Oh honey, please give me a call the next time you are inspired by a DIY project. The reason the fabric-over-canvas-project is "easy" is because these are arty types who already how to stretch canvas in the first place. You could've bought wooden stretchers for a couple bucks a piece, and just stretched the fabric over those. I have a staple gun. I know how to stretch canvas. Come over again soon and I'll show you. Unless, of course, you're "so over it" by then. LOL.

Sarah said...

that sounds like a lot more effort than i wanted to put into it. hence i am forever doomed in any DIY project designed for a skill set/attention span above that of a 6th grader.

Jenny said...

No way! You can totally stretch the fabric over a canvas -- as long as you use the right tools (ie a stapler) you'll be fine! (Tacky glue aint that great for stuff like that, but A++ for effort). If you do thatit will come out GORGE. Promise.

Oh also? Next time you decide to buy canvas - either let me pick it up or I'll give you my Blick card -- canvas is way cheaper there and with the card you get a bigger discount! (Michaels is a HUGE rip off. I am horrified at their prices). Although I'm nervous to introduce you to Blick Art Store ... you'll buy the place out!

Princess Extrordinaire said...

I give you an A for effort and hey, at least you got the nice box of Playboys covered...

Kathleen said...

I used to make these at Crate & Barrel, and at some point after a trip to Freddy Farkel's fabric store in Watertown will be doing this in my apartment. Just buying the wood canvas frames is waaaay easier, it takes about 15 minutes to assemble it and get that shizz stapled down. The large scale Marimekko prints C&B uses are better suited for it than toile, but anything will work.

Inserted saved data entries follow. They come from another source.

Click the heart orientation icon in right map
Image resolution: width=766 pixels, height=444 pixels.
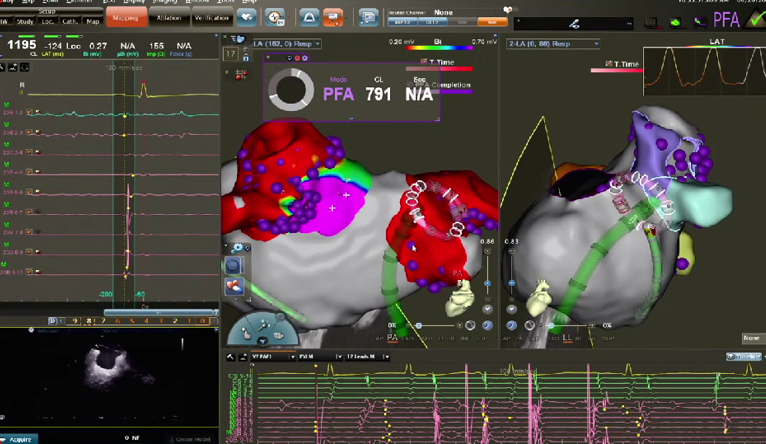(537, 296)
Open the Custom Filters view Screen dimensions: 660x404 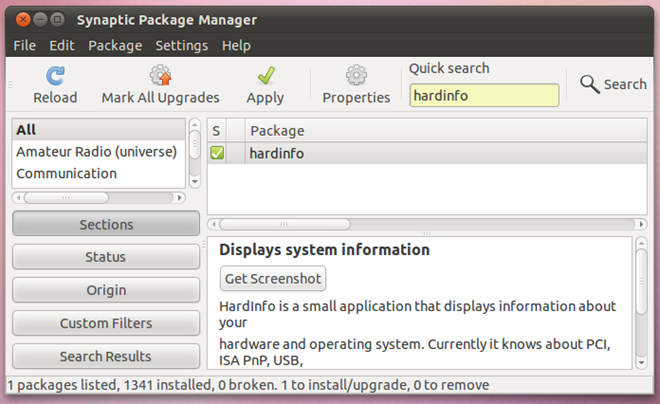click(x=105, y=323)
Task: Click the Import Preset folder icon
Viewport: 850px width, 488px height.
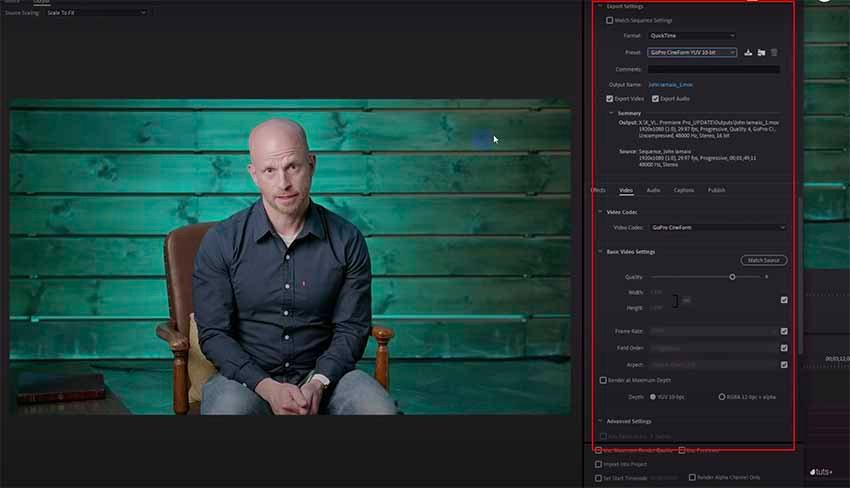Action: [x=761, y=52]
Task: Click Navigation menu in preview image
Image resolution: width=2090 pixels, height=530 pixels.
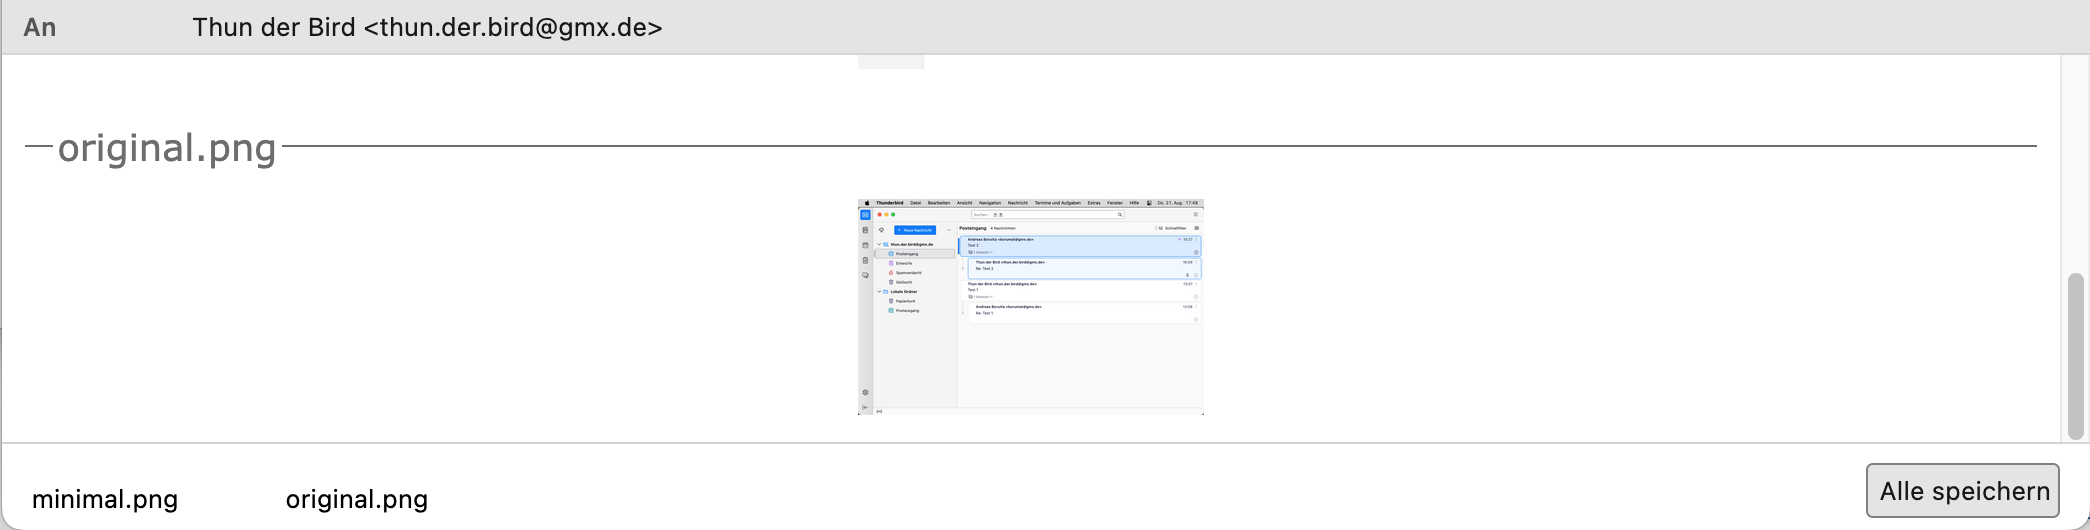Action: [990, 203]
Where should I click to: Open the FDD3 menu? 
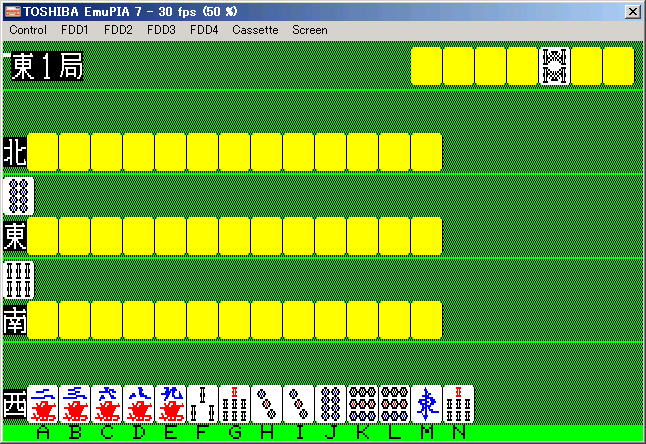point(161,30)
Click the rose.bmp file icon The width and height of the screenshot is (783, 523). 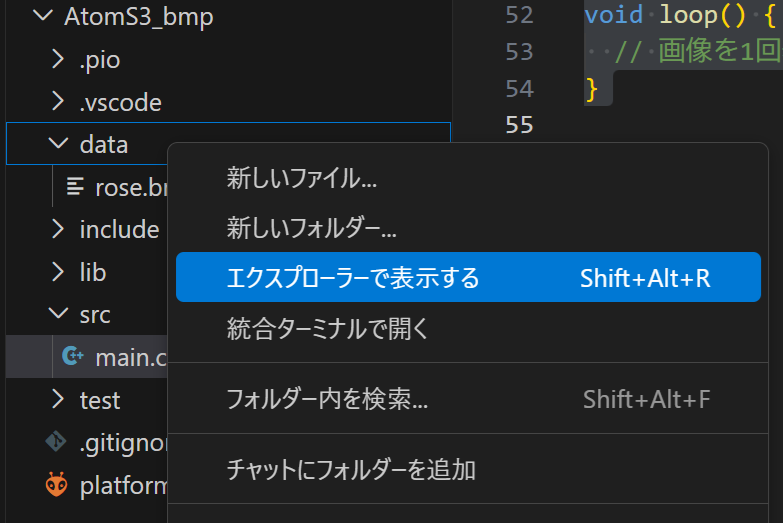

Also, check out this month's ID magazine, it's the "decoration" issue and you'll love it.

Sarah said...

thanks for the tips! i will definitlely be checking it out!

Lys said...

OK - Blueprint.. I'm scared!!! *LOL* Between that and Dominos those magazines can smack a gal into decorating, much to the detriment of herself and others. A+ for effort though! You aren't watching Top Design, are you?